Fund Managers Don’t Wear Their Own Brand

Morningstar found that mutual fund managers commonly shop outside their own funds.

Morningstar gathered management ownership information about every U.S.-run mutual fund in its database, amounting to about 6,000 funds, says a Morningstar news report. Many of the funds reveal no manager ownership, including: 46% of U.S. equity funds, 59% of international equity funds, 65% of taxable bond funds, 70% of balanced funds, and 78.5% of municipal funds.

According to the article, there seems to be a correlation between Morningstar ratings and fund manager investment. The Morningstar analysis found an average investment of $354,000 for its Fund Analyst Picks, compared with $52,000 for its average fund. Excluding funds where managers have good “excuses,’ such as target-date, single-state muni, and index funds, the average pick investment increases to $431,000, the report says. The median pick has an average of $430,000 invested by each manager, while the median fund overall has zero invested. Morningstar says 32 of its picks do have at least $1 million invested by all managers.

Excuses, Excuses

In the report, Russel Kinnel, Morningstar’s director of mutual fund research, cites two “excuses’ for fund managers not investing in the funds they run. First, a manager running single-state municipal-bond funds for a state other than the one in which he lives would not benefit from the tax breaks.

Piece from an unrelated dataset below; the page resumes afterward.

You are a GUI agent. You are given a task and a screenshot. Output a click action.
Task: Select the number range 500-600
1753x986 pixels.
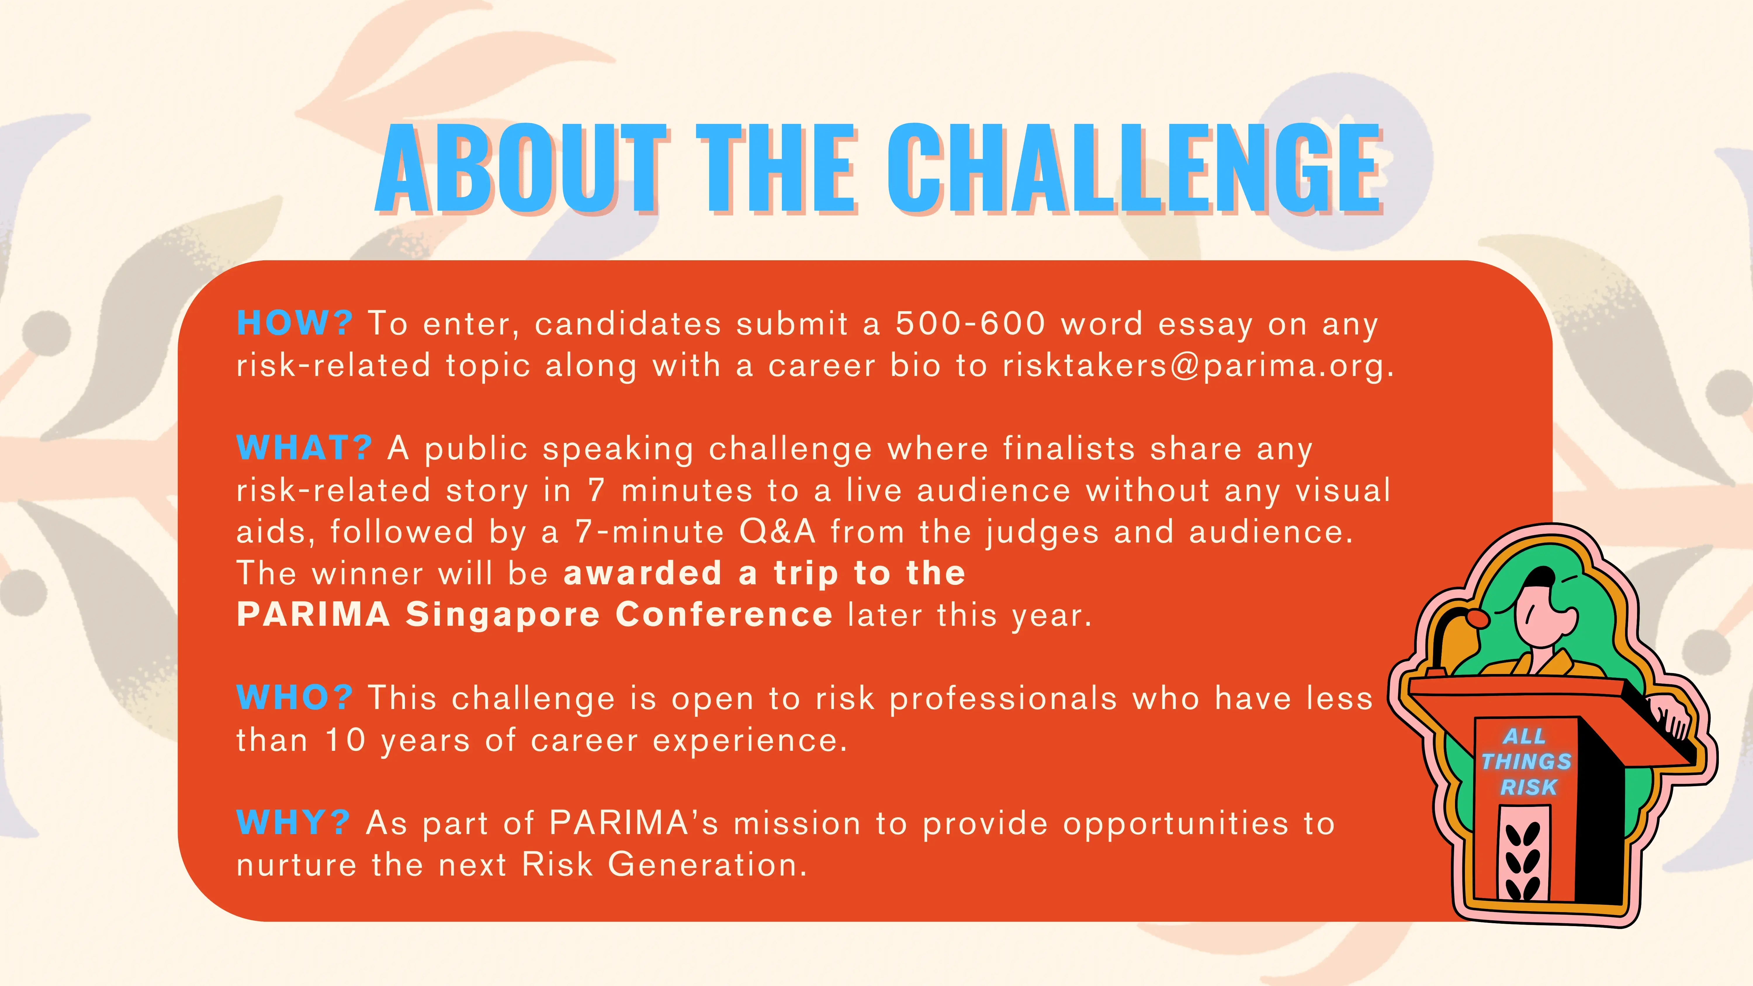(970, 323)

Second, managers might be citizens of a foreign country that bars investment in U.S.-domiciled funds.

Kinnel continues to say that managers who run niche funds or a large number of funds have a good reason to be at the lower end of the ranges—but not to spurn investing in their fund entirely. “The number of managers showing no faith in their process is staggering,’ writes Kinnel. “With the two exceptions I spelled out, I can’t think of why anyone should invest in a fund that its own manager doesn’t invest in. True, higher investment levels aren’t a guarantee of success or an ethical manager but at least they show that managers believe in the funds and they pay some of the costs and taxes that the rest of the shareholders do.’

Kinnel calls for an amendment to disclosure rules, suggesting that fund managers be required to disclose the exact number of a manager’s investment. Under the current rules, mangers are required to disclose ownership in a group of ranges starting at $0 and going as high as “over $1 million.’